GrayDays · 28/07/2018 23:02

You state you pretty much live at her’s Now so pay your share. It’s her children doesn’t matter how old they are. If she chooses to support her children you should be happy that she’s such a loving caring mother. You don’t like him, well maybe he doesn’t like you because you sound controlling. Like your a magic king getting her out of trouble. You don’t want him in your home, but your in his when you stay at hers!
Children are forever, and he may well he him own place and in five years have to come and stay back at his mother’s like many young people do and you don’t have a right to prevent that. He should be respectful to you but you seem to have an issue more like your the man of the house and he should deal with it.
Families today are too selfish, I moved in with my nan for a bit and she didn’t think twice, was upset when I left because families are meant to help each other.

VioletCharlotte · 28/07/2018 23:37

Lots of parents still help their 20- something kids with money. It's her choice to do that, not yours.

Think about it, if she gives up her rented home and moves in with you, and it doesn't work out because you and her son don't get on, what's she going to do then? She'll have to find the money for another rented place, all the costs of moving, furniture...

If you really love her, you'll want what's best for her. And that's to put her kids first. There's nothing to stop you having a relationship, just hold off from moving in together for now.
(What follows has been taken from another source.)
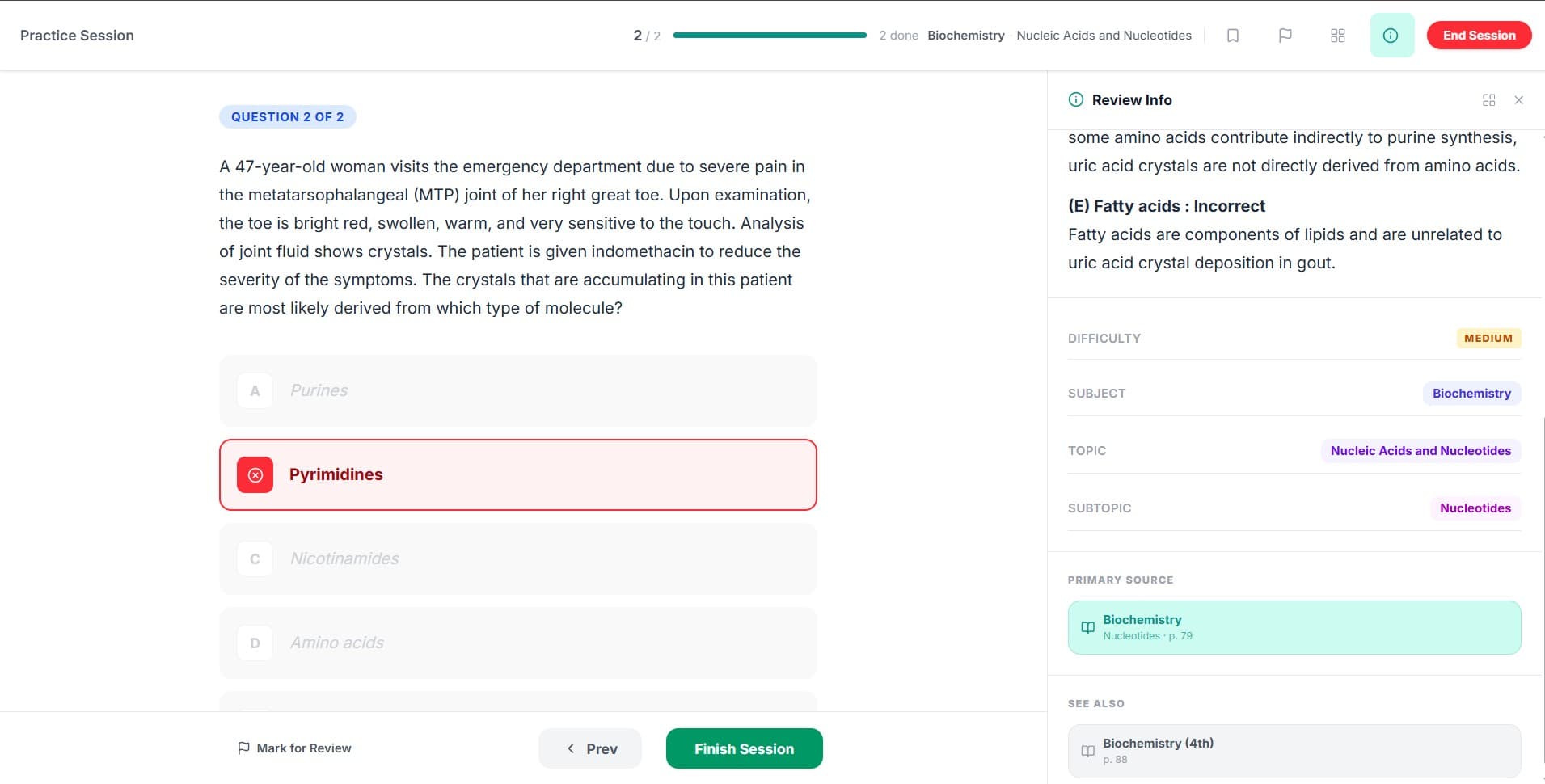Toggle the Review Info panel button
Viewport: 1545px width, 784px height.
click(x=1391, y=36)
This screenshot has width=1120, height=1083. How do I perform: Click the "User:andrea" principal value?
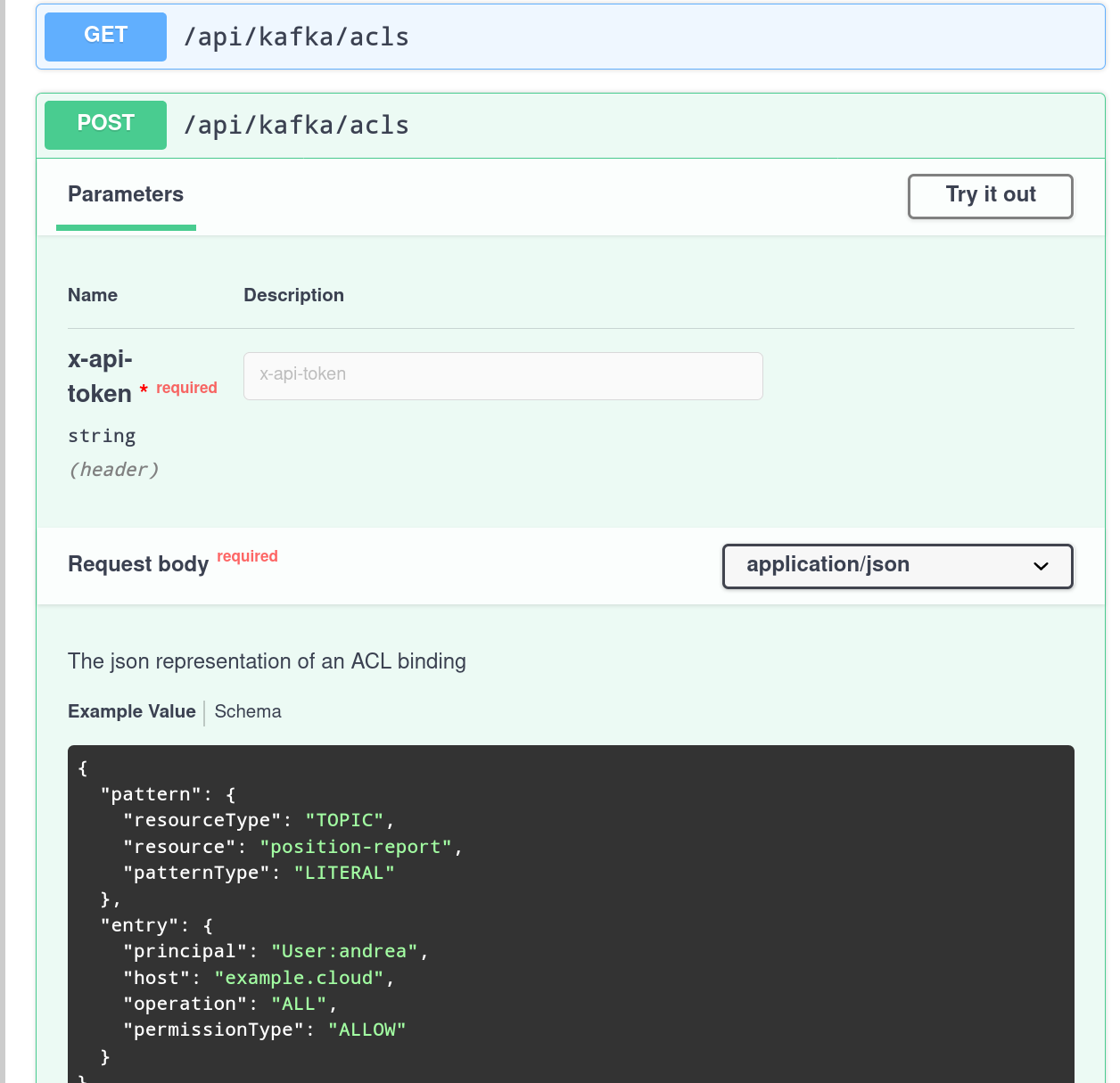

victoriaspongecake · 29/07/2018 00:05

Maybe find someone without children?
Children are for life not just for Christmas....:)

MeridianB · 29/07/2018 08:19

It does sound like it all needs a bit more time, OP, so the situation with her son can progress from where it is now. If she is struggling with bills because she is subsiding her adult son’s life then it’s part of a parenting/lifestyle choice which doesn’t sound likely to change soon and regardless of the living situation will manifest itself in some way for some time.

I can see you’re conflicted but pushing ahead with a move won’t necessarily solve the tensions with her son and you could have several years of this to come. Meanwhile the poor 14yo is caught in the middle.

I’d be tempted to head for a path of least resistance for a little while to take the pressure off.

swingofthings · 29/07/2018 09:00

Moving in together has to be her decision. You made it clear that you won't do so with him and that is absolutely your right, he is an adult and you don't have to live with him. So it's up to her as to whether she continues as she is, struggling or not, or she encourages her son to move out.

When all this is sorted, then you can consider moving in together although you might want to consider if you want to buy a joint property if you are going to put the full deposit down or buy it out right.